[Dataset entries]
((
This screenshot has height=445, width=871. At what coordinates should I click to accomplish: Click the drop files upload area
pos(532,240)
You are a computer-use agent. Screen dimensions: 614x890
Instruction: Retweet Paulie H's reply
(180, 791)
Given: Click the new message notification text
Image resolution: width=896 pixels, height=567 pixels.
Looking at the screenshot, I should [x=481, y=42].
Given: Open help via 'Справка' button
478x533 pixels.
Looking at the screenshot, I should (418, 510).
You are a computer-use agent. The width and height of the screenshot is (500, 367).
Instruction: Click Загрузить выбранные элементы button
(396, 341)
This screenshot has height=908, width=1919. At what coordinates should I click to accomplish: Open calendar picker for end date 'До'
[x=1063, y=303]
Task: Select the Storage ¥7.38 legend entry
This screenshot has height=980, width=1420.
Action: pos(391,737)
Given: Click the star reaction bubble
))
Exercise instructions.
Return the records above verbatim, in their entirety.

Exercise answer.
This screenshot has height=445, width=871. At what coordinates should I click to accomplish: Click the drop files upload area
pos(532,240)
You are a computer-use agent. Screen dimensions: 614x890
Instruction: Retweet Paulie H's reply
(180, 791)
Given: Click the new message notification text
Image resolution: width=896 pixels, height=567 pixels.
Looking at the screenshot, I should [x=481, y=42].
Given: Open help via 'Справка' button
478x533 pixels.
Looking at the screenshot, I should (418, 510).
You are a computer-use agent. The width and height of the screenshot is (500, 367).
Instruction: Click Загрузить выбранные элементы button
(396, 341)
This screenshot has height=908, width=1919. At what coordinates should I click to accomplish: Open calendar picker for end date 'До'
[x=1063, y=303]
Task: Select the Storage ¥7.38 legend entry
This screenshot has height=980, width=1420.
Action: pos(391,737)
Given: Click the star reaction bubble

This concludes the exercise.